> [Directions for this task] Copy the material from the line with "The height and width of the screenshot is (566, 814)." up to and including the line with "Action: click(x=29, y=324)", word for word.

> [Records supplied]

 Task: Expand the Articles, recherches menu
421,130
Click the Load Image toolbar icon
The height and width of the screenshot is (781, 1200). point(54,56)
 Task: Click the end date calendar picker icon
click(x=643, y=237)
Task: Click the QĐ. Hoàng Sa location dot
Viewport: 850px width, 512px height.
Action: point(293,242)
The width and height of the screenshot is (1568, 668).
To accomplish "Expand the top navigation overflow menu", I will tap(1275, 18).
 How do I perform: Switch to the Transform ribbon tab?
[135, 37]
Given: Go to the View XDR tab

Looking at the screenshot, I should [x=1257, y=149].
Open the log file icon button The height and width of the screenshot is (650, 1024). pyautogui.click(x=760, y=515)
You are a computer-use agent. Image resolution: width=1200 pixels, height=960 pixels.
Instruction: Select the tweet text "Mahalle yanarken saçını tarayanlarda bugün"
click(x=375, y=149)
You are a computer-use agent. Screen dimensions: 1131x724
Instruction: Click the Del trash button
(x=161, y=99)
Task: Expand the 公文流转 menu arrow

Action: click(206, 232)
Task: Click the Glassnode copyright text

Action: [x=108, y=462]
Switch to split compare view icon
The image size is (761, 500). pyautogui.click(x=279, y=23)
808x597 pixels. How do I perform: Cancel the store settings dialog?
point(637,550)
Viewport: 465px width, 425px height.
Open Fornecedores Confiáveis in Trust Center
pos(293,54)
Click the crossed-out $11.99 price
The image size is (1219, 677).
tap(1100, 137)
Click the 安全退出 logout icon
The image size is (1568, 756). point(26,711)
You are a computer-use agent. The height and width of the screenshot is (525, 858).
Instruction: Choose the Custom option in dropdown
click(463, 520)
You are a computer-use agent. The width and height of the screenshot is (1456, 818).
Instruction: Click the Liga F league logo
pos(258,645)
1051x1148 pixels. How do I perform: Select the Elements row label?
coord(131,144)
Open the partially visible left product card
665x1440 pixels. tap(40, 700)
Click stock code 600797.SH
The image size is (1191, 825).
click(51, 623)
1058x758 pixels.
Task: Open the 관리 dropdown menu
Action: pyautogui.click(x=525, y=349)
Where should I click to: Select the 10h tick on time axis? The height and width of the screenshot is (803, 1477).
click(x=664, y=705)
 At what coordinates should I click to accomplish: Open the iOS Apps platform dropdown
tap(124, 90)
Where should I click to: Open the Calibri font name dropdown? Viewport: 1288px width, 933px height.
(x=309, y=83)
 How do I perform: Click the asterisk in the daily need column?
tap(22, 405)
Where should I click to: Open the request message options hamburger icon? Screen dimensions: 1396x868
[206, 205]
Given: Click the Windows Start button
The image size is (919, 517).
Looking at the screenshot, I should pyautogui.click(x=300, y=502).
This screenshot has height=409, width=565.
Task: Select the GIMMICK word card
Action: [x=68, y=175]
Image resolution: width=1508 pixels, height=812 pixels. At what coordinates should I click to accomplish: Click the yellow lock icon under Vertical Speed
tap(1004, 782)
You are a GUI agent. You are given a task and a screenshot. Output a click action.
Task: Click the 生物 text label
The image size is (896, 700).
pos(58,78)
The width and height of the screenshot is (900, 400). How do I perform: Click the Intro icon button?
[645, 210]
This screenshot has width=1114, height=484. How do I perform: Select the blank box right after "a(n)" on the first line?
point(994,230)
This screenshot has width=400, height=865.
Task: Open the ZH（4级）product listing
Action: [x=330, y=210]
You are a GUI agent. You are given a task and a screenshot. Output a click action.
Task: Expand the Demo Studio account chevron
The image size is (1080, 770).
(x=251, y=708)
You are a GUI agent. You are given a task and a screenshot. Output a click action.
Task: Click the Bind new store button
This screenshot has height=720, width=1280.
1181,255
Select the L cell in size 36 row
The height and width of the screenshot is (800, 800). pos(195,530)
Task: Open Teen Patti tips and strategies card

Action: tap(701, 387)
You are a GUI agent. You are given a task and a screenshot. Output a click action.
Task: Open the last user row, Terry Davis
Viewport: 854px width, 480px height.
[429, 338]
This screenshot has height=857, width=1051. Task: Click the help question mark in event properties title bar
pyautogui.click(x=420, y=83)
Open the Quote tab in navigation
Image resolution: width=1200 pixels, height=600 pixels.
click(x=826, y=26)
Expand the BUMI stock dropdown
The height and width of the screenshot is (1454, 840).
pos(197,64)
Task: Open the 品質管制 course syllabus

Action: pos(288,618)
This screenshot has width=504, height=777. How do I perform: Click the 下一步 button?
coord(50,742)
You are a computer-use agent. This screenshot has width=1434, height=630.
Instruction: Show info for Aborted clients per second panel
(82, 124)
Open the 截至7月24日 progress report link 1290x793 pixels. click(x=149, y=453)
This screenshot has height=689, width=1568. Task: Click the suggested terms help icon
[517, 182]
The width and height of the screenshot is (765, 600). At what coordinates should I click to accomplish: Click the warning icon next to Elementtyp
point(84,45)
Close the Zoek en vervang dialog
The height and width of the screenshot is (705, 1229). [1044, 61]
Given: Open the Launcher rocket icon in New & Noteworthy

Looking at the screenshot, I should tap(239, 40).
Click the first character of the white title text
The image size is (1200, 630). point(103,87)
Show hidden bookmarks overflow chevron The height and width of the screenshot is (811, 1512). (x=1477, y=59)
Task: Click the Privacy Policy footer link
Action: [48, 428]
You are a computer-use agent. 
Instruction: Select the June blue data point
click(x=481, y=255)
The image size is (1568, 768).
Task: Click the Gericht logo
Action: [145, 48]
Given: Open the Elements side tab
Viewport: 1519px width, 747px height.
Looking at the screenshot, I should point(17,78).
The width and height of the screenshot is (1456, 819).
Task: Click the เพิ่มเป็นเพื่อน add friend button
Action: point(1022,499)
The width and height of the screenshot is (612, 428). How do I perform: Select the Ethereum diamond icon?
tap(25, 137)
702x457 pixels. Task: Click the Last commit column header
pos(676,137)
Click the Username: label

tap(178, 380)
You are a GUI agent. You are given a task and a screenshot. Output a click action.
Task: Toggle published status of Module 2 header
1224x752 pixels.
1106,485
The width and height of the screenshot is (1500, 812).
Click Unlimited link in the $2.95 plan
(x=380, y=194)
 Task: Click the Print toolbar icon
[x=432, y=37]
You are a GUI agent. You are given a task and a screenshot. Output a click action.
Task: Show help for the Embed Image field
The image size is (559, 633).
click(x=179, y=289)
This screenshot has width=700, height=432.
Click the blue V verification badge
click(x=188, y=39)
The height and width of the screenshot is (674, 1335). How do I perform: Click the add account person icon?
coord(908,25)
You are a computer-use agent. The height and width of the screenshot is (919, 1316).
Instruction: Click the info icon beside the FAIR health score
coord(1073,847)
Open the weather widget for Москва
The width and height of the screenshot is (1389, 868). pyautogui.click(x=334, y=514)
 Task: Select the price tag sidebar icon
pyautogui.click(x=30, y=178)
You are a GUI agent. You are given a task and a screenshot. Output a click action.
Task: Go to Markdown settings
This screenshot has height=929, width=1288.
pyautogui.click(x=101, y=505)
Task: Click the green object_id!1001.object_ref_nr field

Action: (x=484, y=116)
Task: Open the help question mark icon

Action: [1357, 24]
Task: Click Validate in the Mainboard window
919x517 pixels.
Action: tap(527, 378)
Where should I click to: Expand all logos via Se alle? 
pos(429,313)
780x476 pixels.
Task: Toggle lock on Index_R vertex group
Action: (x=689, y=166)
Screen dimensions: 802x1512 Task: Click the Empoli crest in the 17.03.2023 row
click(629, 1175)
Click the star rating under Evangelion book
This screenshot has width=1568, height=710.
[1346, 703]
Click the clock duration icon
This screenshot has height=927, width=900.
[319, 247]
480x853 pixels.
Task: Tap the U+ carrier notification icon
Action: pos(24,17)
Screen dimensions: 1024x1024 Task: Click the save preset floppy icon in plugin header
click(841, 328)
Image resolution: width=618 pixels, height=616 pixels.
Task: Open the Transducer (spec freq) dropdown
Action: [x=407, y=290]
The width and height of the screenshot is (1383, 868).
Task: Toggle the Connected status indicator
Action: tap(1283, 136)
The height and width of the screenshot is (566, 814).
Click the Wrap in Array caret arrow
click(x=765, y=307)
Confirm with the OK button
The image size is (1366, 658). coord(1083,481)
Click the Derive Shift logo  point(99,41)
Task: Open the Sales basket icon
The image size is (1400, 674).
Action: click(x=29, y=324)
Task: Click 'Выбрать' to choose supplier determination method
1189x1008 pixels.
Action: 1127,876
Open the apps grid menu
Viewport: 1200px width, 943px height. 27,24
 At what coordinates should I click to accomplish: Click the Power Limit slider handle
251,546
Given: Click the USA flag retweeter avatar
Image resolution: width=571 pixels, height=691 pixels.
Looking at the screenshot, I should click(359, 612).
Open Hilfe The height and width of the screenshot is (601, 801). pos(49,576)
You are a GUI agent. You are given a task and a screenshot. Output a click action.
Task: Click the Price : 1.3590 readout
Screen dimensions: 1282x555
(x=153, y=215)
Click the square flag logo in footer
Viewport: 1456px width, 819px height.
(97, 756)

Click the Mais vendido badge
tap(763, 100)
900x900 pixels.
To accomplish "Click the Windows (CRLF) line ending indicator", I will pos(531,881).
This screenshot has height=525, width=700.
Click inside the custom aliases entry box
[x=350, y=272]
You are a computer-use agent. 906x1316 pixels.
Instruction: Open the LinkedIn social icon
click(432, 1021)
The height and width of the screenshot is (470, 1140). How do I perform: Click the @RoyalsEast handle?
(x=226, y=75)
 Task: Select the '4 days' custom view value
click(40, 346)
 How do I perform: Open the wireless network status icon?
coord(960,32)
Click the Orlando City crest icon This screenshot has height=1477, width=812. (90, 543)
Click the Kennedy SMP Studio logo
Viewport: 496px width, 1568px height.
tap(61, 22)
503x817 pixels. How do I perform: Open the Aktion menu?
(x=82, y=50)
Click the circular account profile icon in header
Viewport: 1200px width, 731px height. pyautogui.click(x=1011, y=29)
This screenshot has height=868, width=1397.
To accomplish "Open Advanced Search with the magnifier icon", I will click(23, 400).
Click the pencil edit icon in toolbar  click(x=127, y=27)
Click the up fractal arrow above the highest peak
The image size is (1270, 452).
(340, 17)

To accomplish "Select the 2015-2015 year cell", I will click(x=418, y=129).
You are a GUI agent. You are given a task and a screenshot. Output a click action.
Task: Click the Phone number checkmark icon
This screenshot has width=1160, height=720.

> [Finished answer]
The height and width of the screenshot is (566, 814).
Click the Wrap in Array caret arrow
click(x=765, y=307)
Confirm with the OK button
The image size is (1366, 658). coord(1083,481)
Click the Derive Shift logo  point(99,41)
Task: Open the Sales basket icon
The image size is (1400, 674).
Action: click(x=29, y=324)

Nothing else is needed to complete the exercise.